Originally published in 1971, this book was hailed as the most comprehensive collection of photos, paintings, and drawings documenting the history, development, and customs of the city of New Orleans that has ever been produced. From La Salle’s claim of the Louisiana territory in the name of France in 1682 to the decisive Battle of New Orleans in 1815 to the rapid growth of the mid- to late-nineteenth century, historian Leonard V. Huber provides a chronological study of this unforgettable city that is both extensive and educational.

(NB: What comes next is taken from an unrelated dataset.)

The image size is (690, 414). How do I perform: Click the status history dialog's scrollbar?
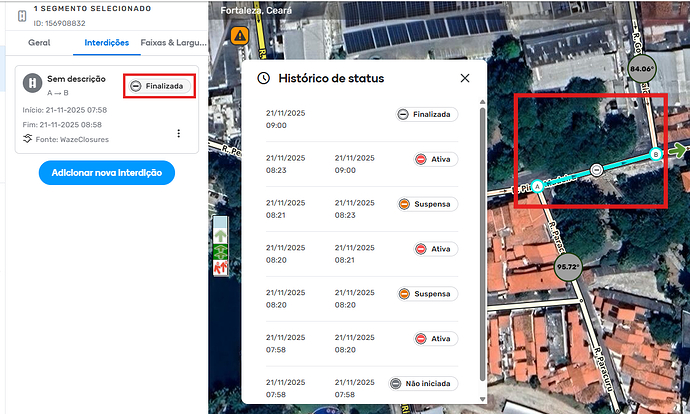pyautogui.click(x=482, y=240)
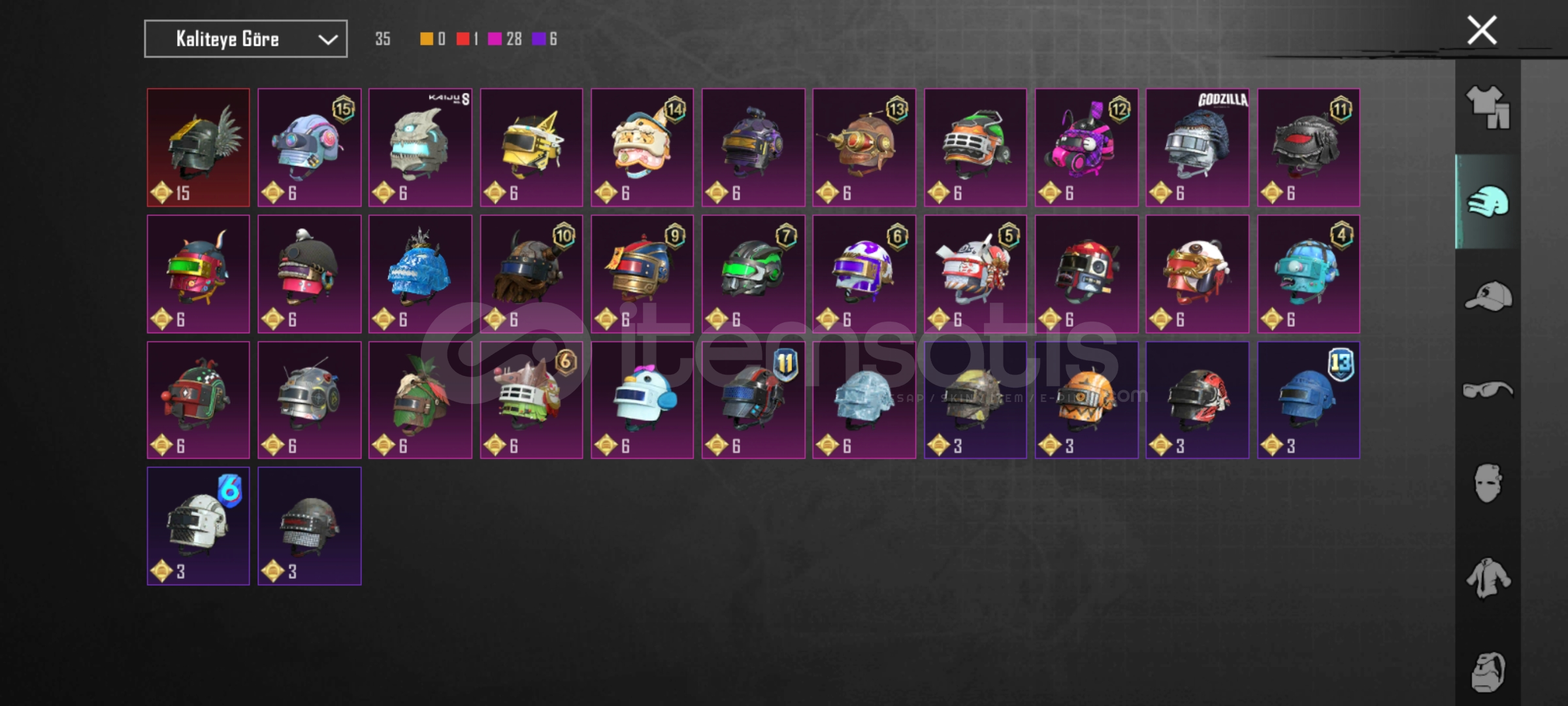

Over one thousand revealing pictures encapsulate such events, records, and developments as the early settlers’ confrontation of the Indians, the first plans for the city, the French and Spanish regimes, the evolution of architectural styles, the growth of Canal Street into the major thoroughfare in the city, the mysterious “cities of the dead,” infamous natural disasters that crippled the city, Bourbon Street, the unique ferry and streetcar systems, the romantic steamboat era, the bustling French Market, the influence of jazz, and much, much more. The phenomenon of Mardi Gras is dealt with extensively, as are the cultural offerings of the city (theatre, opera, fine arts, and cuisine) throughout history.
Pelican’s reprint of this authoritative volume is a useful record for residents, historians, students, and tourists alike, bringing to life the fascinating history of one of the most famous and charming cities in the world.